TASK BRIEF
Return exactly the lines of the entries, from the one with "Screen dimensions: 1568x697" to the last.
= = = = = = =
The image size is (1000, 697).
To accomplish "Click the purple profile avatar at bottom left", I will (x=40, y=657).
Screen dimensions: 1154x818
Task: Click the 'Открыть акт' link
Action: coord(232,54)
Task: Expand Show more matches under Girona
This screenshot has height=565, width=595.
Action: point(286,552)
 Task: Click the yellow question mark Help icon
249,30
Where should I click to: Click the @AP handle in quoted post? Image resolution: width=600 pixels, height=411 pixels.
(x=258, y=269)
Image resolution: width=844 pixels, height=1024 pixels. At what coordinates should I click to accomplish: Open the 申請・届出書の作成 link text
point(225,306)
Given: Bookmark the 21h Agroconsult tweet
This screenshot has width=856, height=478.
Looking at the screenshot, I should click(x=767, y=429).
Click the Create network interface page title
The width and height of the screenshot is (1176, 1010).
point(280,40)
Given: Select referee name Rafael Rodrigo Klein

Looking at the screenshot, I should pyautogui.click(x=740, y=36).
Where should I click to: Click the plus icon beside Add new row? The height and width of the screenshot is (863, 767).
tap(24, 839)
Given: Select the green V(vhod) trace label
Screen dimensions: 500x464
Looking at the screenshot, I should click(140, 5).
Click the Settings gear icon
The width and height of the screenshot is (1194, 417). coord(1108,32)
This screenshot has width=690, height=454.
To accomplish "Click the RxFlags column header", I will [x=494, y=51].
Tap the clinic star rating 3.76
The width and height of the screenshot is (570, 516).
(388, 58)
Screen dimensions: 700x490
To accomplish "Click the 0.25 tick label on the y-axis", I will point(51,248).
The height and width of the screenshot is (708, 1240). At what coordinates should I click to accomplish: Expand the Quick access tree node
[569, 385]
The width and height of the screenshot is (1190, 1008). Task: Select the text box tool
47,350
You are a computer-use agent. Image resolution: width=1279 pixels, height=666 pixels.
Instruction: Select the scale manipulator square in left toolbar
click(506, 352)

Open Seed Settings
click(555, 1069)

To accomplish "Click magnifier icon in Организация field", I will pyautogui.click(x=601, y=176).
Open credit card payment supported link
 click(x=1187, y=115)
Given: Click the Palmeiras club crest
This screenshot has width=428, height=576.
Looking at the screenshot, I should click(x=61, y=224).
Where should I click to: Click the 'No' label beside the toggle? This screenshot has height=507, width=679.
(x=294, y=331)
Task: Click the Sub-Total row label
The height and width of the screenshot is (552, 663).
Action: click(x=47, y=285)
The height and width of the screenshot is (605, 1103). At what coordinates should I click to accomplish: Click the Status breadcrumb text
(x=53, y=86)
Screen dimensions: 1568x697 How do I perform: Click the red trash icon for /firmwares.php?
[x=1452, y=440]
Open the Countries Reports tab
= = = = = = =
EXERCISE RESULT
Screen dimensions: 1568x697 How do I perform: Click the red trash icon for /firmwares.php?
[x=1452, y=440]
Open the Countries Reports tab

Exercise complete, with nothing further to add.